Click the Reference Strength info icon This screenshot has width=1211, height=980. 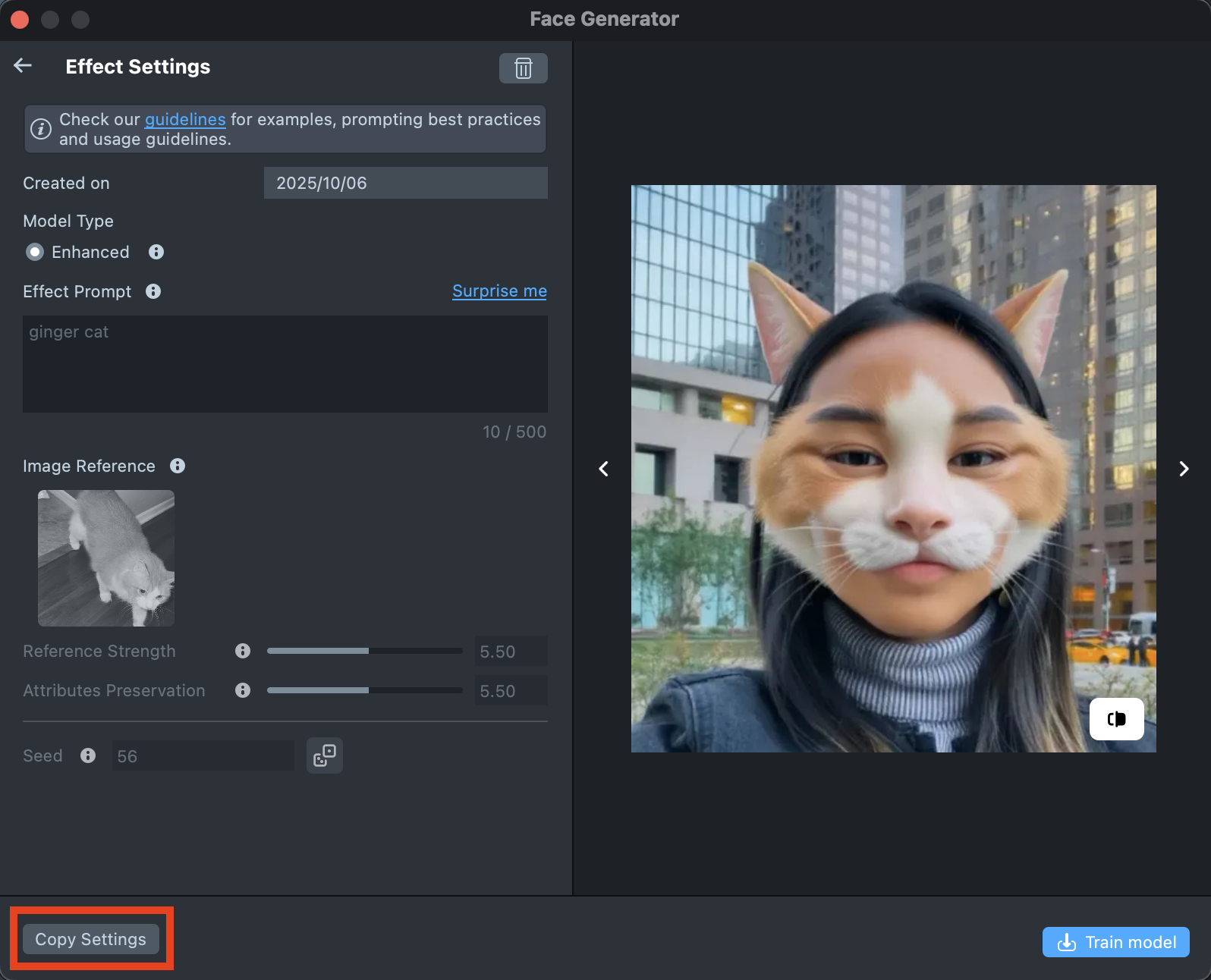pyautogui.click(x=243, y=651)
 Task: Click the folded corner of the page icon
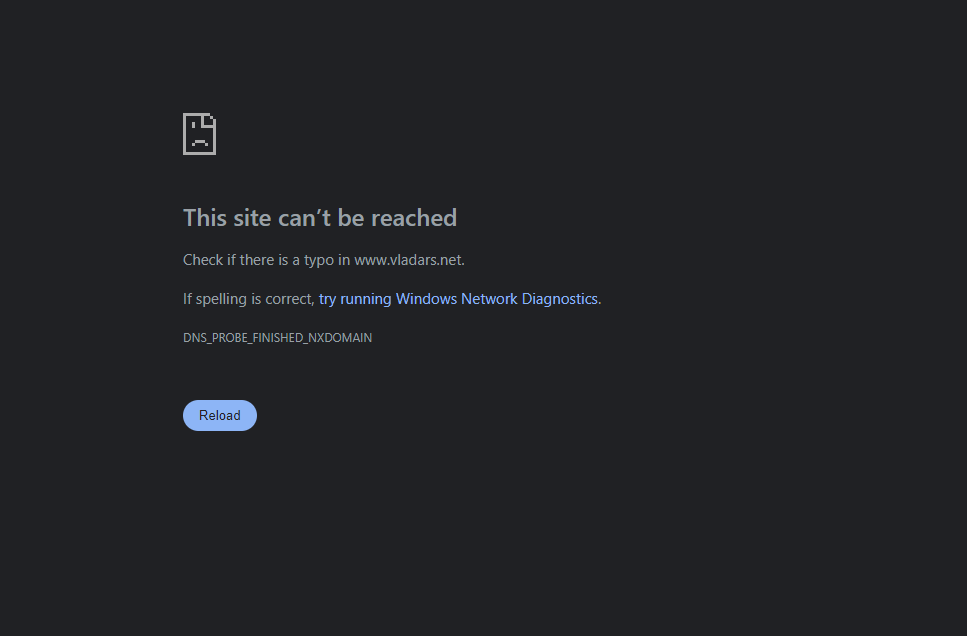coord(209,120)
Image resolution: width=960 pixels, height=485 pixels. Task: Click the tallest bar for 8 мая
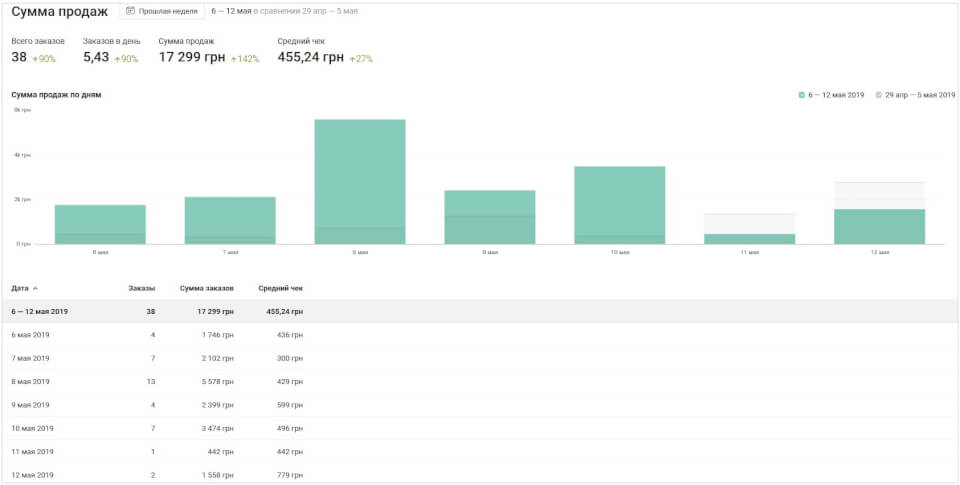(359, 180)
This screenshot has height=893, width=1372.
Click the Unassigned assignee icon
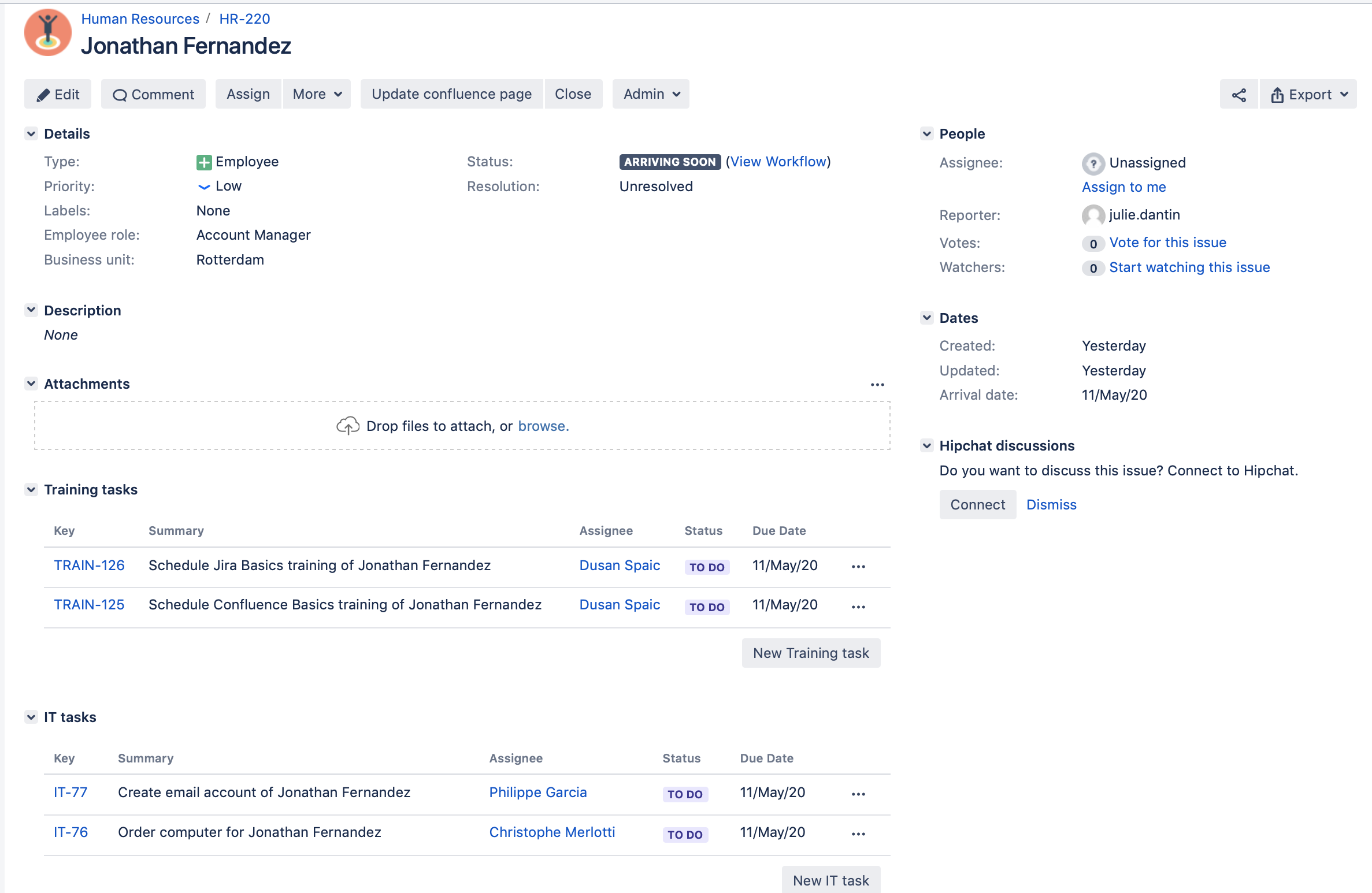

----

Task to complete
Nothing but the lines from the one containing "Task: Click the folded" to the last line of the records should be returned, exactly as they appear and without pictures.

Result of this exercise
 Task: Click the folded corner of the page icon
coord(209,120)
Image resolution: width=960 pixels, height=485 pixels. Task: Click the tallest bar for 8 мая
(359, 180)
This screenshot has height=893, width=1372.
Click the Unassigned assignee icon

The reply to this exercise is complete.